Trekking through Torres Del Paines has always been on my list as its said to be one of the top five places to trek in the world, and though we are all glad we got to do it, we are now even more aware of just how spoiled and happy we are with the National Parks in the States, parks which we find much more attractive for many reasons (mainly crowd control with permits). But before we get into the details, here are a few photos from our trek (unfortunately I hardly took any, and none of the famous towers, so you should really Google the area to get a better feel for what it looks like).

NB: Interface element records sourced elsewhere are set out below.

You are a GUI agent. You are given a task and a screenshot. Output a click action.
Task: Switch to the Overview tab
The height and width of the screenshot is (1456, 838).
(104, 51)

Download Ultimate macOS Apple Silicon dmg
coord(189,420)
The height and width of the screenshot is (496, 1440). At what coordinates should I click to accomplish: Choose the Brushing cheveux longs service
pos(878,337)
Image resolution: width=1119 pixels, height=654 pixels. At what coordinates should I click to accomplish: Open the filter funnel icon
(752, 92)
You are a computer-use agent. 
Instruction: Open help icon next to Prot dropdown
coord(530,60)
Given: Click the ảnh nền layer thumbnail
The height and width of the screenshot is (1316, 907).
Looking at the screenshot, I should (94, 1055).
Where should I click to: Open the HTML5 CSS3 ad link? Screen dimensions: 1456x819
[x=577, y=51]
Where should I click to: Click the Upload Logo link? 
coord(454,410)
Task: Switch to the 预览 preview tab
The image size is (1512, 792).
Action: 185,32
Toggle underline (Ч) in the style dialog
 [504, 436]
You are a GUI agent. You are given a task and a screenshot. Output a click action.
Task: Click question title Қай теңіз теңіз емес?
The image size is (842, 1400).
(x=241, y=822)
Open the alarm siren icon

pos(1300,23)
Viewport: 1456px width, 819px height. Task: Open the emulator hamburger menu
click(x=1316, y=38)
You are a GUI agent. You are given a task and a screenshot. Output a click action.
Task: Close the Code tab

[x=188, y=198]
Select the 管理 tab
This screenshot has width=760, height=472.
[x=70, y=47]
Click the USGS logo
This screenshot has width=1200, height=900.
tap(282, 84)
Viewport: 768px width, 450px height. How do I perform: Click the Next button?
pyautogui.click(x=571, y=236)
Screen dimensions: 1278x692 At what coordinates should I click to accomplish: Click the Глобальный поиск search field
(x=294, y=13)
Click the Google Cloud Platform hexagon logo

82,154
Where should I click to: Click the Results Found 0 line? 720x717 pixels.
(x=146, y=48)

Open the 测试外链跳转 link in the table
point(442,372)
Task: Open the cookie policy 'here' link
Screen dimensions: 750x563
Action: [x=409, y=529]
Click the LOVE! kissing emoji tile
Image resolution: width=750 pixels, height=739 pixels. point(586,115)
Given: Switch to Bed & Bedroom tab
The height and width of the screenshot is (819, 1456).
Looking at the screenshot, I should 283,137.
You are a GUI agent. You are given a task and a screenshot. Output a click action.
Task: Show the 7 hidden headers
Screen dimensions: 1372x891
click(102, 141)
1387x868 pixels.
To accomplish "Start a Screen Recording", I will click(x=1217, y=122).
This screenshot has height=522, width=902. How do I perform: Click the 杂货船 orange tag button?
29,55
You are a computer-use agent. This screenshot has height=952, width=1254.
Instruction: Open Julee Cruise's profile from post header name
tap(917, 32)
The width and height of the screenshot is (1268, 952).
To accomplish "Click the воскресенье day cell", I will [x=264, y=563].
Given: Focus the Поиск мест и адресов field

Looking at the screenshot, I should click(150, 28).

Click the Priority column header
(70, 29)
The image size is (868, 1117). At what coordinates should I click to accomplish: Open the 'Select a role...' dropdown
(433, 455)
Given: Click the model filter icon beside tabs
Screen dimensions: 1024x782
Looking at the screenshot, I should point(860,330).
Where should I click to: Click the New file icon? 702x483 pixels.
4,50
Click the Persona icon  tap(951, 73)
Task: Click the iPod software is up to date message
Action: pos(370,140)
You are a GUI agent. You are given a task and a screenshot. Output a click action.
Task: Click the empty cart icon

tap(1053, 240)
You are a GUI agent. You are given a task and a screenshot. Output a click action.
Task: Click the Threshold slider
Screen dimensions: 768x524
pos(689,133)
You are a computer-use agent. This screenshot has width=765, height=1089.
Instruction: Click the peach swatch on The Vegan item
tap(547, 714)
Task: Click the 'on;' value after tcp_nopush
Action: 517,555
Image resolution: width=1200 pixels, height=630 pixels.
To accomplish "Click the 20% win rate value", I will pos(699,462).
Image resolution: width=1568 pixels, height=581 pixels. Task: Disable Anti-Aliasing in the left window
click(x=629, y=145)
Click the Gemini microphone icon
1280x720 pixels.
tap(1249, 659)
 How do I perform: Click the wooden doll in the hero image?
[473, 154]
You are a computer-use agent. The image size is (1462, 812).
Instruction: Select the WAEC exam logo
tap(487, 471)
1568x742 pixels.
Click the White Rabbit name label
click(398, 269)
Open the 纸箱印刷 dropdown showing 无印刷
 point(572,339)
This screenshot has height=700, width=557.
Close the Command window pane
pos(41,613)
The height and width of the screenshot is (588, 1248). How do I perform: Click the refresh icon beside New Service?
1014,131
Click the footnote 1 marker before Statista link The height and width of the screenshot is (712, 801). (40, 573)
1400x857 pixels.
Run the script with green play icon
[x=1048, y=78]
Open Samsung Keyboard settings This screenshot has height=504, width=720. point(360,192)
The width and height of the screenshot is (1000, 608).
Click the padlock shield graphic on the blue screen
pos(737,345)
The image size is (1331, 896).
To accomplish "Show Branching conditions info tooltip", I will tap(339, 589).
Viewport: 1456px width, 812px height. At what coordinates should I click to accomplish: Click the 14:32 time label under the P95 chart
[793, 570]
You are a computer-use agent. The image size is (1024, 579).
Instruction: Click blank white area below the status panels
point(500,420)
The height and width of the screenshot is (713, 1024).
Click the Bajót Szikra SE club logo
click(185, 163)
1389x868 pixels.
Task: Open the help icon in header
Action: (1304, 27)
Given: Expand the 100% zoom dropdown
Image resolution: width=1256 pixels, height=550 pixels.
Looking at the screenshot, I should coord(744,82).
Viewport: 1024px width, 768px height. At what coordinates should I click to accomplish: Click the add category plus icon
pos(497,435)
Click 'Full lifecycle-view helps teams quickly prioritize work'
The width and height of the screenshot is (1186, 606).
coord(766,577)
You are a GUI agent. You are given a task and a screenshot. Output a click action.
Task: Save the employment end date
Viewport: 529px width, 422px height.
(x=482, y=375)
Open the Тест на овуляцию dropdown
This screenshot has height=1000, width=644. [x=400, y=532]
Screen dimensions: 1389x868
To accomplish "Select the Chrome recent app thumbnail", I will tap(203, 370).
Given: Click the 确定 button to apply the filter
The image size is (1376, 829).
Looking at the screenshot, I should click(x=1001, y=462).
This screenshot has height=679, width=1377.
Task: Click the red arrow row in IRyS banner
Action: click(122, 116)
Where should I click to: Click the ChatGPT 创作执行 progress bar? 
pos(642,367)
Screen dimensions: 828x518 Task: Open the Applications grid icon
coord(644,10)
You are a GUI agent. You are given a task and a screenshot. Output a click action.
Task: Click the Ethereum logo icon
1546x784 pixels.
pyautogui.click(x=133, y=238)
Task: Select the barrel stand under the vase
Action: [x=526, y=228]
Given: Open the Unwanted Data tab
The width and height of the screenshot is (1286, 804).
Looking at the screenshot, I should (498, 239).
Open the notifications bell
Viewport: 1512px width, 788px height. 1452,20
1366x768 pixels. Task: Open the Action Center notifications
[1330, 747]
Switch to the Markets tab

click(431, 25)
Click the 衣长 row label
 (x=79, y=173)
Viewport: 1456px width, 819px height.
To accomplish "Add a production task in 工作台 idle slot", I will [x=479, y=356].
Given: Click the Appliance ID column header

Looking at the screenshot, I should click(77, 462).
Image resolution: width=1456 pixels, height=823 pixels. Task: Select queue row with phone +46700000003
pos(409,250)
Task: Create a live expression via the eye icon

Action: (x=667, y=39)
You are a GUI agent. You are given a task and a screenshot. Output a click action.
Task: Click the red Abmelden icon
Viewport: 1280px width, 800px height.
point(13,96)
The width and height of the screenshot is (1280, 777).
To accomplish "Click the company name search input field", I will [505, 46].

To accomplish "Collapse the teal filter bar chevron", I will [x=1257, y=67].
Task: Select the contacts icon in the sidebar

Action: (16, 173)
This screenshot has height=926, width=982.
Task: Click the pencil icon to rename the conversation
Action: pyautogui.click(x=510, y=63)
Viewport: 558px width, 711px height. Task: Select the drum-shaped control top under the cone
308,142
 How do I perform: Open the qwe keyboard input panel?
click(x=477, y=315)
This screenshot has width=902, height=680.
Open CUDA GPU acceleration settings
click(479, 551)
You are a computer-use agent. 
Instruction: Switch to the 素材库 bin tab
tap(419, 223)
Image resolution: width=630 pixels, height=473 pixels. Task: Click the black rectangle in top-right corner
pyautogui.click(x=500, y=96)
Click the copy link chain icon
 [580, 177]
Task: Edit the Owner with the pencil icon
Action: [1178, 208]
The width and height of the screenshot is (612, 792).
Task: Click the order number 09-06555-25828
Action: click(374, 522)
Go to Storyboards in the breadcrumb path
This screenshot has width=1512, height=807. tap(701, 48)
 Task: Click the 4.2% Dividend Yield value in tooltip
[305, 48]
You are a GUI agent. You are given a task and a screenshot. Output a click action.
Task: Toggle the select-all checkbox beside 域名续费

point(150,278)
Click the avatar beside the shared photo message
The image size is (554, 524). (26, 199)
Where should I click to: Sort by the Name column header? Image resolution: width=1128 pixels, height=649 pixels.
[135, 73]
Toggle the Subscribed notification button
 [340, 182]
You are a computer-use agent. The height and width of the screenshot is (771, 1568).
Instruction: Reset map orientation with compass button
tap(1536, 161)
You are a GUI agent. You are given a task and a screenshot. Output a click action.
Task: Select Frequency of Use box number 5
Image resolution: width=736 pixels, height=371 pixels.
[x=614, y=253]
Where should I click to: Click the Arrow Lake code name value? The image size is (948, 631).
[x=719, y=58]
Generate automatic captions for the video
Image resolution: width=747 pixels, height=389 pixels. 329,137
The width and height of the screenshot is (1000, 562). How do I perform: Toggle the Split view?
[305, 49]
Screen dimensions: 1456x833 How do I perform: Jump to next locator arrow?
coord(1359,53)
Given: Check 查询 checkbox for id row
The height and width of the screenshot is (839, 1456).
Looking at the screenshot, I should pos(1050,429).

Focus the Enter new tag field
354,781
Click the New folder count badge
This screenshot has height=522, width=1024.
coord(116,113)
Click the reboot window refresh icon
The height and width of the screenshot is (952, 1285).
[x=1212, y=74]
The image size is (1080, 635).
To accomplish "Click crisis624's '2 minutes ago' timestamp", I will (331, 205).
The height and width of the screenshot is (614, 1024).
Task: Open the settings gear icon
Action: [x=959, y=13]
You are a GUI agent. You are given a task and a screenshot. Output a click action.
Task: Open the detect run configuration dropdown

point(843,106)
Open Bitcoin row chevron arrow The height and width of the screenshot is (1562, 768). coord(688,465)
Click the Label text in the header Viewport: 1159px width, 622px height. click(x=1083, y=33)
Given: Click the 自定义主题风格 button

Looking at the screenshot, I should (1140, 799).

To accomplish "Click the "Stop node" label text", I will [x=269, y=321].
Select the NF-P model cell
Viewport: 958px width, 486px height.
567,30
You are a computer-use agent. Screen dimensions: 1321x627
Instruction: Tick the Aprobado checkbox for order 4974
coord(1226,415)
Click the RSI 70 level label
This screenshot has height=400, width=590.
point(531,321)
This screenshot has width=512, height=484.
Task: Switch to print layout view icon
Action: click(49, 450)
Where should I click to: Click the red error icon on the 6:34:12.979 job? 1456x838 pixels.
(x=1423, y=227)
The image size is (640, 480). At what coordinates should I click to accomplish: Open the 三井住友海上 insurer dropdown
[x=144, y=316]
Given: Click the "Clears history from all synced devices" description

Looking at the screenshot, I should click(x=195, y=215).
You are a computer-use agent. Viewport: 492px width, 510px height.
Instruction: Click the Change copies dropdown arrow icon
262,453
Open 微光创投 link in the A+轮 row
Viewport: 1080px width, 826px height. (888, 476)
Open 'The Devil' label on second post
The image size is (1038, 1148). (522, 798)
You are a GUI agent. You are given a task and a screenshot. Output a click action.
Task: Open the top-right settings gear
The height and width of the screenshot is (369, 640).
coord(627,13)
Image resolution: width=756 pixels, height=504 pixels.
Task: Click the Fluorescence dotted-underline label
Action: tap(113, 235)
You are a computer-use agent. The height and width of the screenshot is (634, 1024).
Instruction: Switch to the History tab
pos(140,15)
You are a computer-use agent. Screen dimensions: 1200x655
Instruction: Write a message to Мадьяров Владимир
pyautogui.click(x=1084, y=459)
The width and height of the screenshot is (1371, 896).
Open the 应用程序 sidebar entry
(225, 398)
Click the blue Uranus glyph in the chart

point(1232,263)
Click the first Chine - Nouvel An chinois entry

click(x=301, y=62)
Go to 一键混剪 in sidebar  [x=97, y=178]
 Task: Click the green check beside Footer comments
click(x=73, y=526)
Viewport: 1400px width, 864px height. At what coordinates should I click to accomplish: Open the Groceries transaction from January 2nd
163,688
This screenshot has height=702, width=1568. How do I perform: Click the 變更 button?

We ended up doing just four days of trekking as we quickly realized that we enjoyed cycling through the park much more than trekking through it and wanted to refind our bikes in order to continue as we usually do. Though the mountains were certainly as impressive and beautiful as everyone says they are (I have no photos that even remotely capture their beauty and splendor, but if you type in Torres Del Paines to google there are some amazing shots in there), the thousands of people in every direction really took away from the experience (and it was really annoying to have to pull over for someone every minute or two, it’s sad to say, but they really need a two lane walking highway going through now that it’s so crazy). Because of a forest fire (caused by trekkers) which ravaged the park a few years ago, you are now only allowed to camp in certain designated areas, all of which are extremely overcrowded (hundreds of tents on tents), and most of which cost 10-15$ a person just to pitch your tent on whatever tiny bit of land you can find within the perimeters. This means that the thousands of trekkers who pass through everyday are all forced into the same few locations, creating a mess of tents, toilets (which were always clogged, many of which had constant long lines), and people which took away from the beauty and solidarity of the giant peaks above. The four of us realized that as much as permits in the National Parks back home can be a pain, we now have seen first hand why they do them and completely support the practice as besides protecting the environment, it means that you will never be camping alongside three hundred other people while you are trying to enjoy the outdoors. Our biggest lesson of the trek was definitely this: permits are awesome, no matter how annoying they may be to get, they truly are necessary and it’s great that the National Parks in the USA have such a great system down.
Once again we were truly able to step back and appreciate our daily lifestyle which consists of a whole lot more nature, solitude, and freedom than we ever found on this trek. Though we are happy we did it simply because we felt we had to (as its so incredibly famous), as with any huge tourist attraction, we have realized that the smaller lesser known places – be them mountains or temples or forests – are always more enjoyable than the huge commercialized ones. Though we heard from others that the park was extremely different fifteen years ago (no huge hotels or buildings, which there are now plenty of, plus of course less people), it looks like we are a few years too late and will instead look forward to trekking more in the States when we get back home to our wonderfully empty Cascades.
Random observations: we all ate way more cycling than trekking, possible just because this trek was extremely physically easy, but still a big enough difference in appetite that we were all surprised.